Bem, de fato eu nunca pretendi que essa história que contei fosse original – nem em termos de conceito, e aliás nem em termos de realização. Usar a montanha ao invés do elefante e o enfoque científico ao invés de anedótico foi uma das formas como já ouvi a história contada.
Mas a questão aqui não era tanto de originalidade quanto de relevância. Eu mencionei essa história devido ao Pedro, ao buscar distinguir entre “crentes” e “não crentes”, ter levantado essa questão da realizabilidade de uma “ciência universal” como fator central. Ora, se deus é apenas um nome para tudo que não conhecemos e não podemos conhecer, ou para níveis transcendentes de entendimento da realidade, então não estamos realmente falando de nada novo, e sim dando um nome para a montanha. Esse approach mais ou menos panteísta para a questão não estabelece de forma alguma a necessidade – nem lógica, nem metafísica, nem espiritual – de que isso que ele chama de deus tenha precisamente as propriedades a ele atribuídas por um “crente”.
O argumento dele é mais ou menos “tem algo aqui que não sabemos apreender completamente então tem que ser isto aqui que eu estou proclamando que é”.
Saudações,
Sergio
Fernando Pessoa antecipou tudo isso:
“Mas se Deus é as árvores e as flores
E os montes e o luar e o sol,
Para que lhe chamo eu Deus?”
E que montes, árvores, flores, luar e sol sirvam de metáfora para qualquer incompreensibilidade da natureza, inclusive as metafísicas.
O problema é quando começamos a querer reificar o que de fato é uma metáfora…
Saudações,
Sergio
Segundo Spinoza, Deus é um “ente superior que se manifesta ora por extensão, ora por pensamento”, Ou seja, é um ser supremo que se comunica conosco através da imanência, seja por extensão fisica da natureza, seja na forma de pensamentos.

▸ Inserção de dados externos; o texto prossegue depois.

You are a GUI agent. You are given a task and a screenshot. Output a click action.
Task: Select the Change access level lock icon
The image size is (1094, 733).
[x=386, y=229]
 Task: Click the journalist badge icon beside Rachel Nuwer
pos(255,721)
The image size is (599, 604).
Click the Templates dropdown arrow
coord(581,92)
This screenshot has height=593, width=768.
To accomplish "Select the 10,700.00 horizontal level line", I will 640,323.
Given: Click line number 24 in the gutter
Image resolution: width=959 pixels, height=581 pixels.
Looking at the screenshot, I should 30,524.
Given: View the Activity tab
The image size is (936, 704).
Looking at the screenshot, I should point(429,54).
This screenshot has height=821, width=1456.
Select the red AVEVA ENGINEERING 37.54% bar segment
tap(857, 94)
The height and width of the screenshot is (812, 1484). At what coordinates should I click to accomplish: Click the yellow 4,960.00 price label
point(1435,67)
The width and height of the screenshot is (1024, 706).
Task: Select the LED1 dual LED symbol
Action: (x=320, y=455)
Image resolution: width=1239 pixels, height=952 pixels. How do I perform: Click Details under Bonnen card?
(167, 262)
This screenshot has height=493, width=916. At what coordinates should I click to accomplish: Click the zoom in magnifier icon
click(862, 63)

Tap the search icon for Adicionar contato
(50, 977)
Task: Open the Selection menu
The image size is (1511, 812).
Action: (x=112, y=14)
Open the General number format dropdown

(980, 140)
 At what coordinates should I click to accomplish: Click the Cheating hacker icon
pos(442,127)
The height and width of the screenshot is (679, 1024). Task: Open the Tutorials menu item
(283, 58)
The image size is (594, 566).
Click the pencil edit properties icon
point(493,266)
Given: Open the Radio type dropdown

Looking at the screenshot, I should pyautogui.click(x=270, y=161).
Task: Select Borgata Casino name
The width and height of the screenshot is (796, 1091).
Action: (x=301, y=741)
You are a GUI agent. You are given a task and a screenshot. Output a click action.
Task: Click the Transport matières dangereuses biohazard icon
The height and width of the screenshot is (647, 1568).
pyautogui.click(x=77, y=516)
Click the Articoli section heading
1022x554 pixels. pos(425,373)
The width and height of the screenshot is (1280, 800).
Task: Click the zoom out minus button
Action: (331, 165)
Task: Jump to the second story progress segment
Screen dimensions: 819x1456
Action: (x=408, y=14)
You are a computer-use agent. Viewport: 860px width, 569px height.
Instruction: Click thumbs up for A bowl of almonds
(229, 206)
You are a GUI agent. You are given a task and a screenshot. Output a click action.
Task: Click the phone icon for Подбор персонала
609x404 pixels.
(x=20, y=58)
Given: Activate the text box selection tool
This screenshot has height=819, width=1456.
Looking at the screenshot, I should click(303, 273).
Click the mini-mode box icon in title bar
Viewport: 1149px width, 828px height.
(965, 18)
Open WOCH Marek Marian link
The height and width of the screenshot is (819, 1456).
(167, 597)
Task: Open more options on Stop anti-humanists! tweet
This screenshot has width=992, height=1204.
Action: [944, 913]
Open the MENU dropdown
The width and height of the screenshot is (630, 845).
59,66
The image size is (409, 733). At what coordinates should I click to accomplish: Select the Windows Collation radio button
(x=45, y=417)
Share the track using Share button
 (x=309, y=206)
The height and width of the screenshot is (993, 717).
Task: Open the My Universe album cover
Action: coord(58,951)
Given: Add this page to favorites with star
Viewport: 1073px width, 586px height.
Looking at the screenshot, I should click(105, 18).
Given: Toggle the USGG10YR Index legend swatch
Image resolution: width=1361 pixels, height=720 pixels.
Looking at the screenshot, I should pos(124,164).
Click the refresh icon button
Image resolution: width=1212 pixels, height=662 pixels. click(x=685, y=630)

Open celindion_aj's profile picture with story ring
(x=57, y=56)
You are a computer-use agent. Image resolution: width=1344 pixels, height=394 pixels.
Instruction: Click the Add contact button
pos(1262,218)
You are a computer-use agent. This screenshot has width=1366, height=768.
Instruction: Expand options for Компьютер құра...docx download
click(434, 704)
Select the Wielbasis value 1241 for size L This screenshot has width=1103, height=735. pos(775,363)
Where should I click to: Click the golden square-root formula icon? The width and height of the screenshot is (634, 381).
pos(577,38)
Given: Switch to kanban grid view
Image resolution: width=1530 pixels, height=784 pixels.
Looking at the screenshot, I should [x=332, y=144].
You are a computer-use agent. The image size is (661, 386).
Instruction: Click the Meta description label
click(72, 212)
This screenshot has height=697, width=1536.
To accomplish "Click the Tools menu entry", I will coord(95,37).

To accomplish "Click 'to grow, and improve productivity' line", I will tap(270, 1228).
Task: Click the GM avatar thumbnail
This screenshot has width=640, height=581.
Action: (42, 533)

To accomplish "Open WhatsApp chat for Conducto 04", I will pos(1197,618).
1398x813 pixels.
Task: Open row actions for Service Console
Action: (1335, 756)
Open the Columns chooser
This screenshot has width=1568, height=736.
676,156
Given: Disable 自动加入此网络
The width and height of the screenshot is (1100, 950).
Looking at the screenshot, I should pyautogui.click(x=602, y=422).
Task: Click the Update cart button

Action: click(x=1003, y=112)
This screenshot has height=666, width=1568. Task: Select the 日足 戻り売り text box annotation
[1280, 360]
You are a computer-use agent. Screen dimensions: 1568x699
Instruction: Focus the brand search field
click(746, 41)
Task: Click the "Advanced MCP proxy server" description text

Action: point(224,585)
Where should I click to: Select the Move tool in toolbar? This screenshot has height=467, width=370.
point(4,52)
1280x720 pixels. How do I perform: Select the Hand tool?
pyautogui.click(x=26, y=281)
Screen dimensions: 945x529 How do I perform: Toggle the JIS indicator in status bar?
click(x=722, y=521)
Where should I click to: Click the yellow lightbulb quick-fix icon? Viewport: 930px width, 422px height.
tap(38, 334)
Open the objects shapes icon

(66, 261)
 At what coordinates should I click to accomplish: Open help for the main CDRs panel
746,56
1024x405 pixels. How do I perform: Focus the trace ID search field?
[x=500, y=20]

Toda essa relação de Deus com a humanidade, independente de orientação filosófica específica, ou crença, se converge no único ponto em comum com a ciência e toda crença independente de seu sistema de divindades, anjos etc. O ente supernal, independente do nome é um. Eis ai a possibilidade e unificação de toda a crença, na concepção comum a toda cultura espiritual, a mais simples e básica de todas de que Deus “Pai” é este ser supremo. Neste ponto todas concordam, só muda o nome.
Fred,
É em parte por esse motivo que pessoas como Einstein empregavam por vezes a palavra “deus” num sentido mais ou menos panteísta sem contradição com o fato de ser completamente ateu. Ironicamente, são justamente as religiões institucionalizadas que mais fortemente combatem essa óbvia universalidade da experiência transcendente para se agarrarem a dogmas e miragens.
Eu pessoalmente acho que o significado dado pela quase totalidade das religiões institucionalizadas à palavra “deus” (especialmente esse “deus” que bate o pé para ser escrito com maiúscula e clamar ser o único “verdadeiro”) foi tão desgastado e distorcido que a palavra perdeu não só a sua mensagem de universalidade como até mesmo a de transcendência. O “deus” com maiúscula é um deus tirânico e limitante, um deus que se ocupa obsessivamente com tantas pequenas preocupações medíocres que nos prende e nos acorrenta na imanência ao invés de nos libertar para olhar além dos nossos próprios preconceitos.